Provided data section start
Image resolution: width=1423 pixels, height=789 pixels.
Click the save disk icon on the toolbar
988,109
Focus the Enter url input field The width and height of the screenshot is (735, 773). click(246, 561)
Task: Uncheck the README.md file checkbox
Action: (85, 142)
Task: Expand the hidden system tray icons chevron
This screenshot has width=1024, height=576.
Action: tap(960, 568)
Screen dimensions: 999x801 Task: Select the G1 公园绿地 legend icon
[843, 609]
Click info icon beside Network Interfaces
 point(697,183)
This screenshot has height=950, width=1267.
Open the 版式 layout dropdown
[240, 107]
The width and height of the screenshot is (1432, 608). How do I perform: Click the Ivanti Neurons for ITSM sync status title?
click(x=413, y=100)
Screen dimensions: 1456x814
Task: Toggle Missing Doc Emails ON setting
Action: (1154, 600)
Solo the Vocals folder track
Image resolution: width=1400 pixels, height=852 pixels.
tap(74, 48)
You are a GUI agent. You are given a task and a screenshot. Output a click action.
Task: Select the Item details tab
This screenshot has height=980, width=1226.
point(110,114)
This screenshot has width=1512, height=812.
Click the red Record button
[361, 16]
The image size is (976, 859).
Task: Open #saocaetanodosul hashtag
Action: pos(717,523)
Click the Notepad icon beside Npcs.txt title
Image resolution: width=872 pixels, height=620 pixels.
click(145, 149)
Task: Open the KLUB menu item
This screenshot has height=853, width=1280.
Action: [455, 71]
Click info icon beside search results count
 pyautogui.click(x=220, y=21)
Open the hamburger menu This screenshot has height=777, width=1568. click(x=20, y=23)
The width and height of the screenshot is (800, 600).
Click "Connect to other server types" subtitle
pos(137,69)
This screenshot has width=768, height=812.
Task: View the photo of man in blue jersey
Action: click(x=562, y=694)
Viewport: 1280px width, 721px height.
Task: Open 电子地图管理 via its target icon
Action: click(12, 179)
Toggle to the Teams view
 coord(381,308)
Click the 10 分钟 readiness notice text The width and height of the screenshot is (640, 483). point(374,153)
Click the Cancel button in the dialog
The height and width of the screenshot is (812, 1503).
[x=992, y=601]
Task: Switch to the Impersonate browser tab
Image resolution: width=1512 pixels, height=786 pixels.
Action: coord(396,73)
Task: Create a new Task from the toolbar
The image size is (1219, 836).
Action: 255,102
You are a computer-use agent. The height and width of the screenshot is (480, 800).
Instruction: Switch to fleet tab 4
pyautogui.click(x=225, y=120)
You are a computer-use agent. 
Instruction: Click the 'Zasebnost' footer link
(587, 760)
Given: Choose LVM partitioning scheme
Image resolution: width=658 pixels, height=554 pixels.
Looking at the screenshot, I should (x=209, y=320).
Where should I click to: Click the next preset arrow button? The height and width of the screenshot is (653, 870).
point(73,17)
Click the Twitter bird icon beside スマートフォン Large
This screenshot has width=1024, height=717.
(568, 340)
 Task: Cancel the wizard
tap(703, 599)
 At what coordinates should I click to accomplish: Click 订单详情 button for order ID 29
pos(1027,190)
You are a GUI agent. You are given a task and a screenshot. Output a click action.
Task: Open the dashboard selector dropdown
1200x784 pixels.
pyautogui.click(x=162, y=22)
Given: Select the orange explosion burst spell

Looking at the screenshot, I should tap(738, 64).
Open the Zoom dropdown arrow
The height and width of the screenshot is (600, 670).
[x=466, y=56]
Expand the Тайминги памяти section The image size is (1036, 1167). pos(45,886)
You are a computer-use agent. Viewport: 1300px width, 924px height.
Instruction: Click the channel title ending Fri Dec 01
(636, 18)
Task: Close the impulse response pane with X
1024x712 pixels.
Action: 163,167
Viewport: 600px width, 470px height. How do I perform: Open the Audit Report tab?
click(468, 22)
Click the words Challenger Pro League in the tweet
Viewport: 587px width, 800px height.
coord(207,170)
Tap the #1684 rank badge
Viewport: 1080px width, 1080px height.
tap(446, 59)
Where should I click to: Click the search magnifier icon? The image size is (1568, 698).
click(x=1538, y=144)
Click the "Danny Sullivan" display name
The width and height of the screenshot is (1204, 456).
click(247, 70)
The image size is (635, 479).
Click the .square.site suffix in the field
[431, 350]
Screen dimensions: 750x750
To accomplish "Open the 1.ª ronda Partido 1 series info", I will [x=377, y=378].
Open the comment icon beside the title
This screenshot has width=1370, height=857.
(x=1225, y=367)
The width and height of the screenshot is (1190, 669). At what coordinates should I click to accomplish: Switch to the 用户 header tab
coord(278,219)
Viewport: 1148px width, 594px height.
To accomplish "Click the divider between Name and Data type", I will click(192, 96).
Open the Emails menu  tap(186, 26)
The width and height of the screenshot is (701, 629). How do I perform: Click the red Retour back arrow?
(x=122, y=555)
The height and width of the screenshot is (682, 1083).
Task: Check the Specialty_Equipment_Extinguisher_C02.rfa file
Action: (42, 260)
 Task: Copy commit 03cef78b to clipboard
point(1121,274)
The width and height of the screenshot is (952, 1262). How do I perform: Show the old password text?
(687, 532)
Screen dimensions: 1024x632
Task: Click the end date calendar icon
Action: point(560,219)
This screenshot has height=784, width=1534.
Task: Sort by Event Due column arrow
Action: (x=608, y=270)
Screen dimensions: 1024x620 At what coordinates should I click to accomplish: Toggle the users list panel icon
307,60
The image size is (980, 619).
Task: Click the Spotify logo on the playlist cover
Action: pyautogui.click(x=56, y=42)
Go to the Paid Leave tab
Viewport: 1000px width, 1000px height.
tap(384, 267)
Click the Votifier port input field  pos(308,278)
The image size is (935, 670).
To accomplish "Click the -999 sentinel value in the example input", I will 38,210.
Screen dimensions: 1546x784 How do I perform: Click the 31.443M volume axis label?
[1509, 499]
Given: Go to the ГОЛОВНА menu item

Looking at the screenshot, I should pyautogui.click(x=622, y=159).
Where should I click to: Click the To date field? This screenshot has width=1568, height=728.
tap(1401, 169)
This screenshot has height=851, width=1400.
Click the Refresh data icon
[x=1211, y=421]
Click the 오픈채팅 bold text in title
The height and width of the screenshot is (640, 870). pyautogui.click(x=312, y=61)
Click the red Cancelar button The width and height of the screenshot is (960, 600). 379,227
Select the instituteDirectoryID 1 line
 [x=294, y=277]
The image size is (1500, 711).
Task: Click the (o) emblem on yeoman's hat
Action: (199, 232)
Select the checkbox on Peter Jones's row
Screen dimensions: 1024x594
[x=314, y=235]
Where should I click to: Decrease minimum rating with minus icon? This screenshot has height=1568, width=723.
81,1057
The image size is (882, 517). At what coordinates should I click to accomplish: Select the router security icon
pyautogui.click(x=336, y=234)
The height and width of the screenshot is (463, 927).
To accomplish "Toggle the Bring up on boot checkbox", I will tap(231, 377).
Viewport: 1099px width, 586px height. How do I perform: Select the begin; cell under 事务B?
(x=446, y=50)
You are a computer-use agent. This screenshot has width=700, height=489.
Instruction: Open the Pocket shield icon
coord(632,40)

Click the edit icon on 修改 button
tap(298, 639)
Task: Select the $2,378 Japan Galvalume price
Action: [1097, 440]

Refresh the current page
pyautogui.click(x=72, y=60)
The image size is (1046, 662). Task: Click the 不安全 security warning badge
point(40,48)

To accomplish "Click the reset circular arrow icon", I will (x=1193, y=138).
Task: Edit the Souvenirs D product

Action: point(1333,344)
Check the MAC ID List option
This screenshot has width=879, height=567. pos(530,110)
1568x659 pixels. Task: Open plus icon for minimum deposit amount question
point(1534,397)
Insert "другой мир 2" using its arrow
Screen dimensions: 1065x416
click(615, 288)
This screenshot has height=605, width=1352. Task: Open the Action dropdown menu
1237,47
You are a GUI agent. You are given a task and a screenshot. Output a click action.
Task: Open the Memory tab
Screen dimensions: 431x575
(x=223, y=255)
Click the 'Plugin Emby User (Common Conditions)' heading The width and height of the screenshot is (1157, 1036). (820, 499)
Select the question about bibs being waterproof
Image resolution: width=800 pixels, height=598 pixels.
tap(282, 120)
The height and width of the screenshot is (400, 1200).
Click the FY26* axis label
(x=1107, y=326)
Provided data section end
Exercise: Report all lines in the listing above that contain the word "Expand".

Output for this exercise:
Task: Expand the hidden system tray icons chevron
Expand the Тайминги памяти section The image size is (1036, 1167). pos(45,886)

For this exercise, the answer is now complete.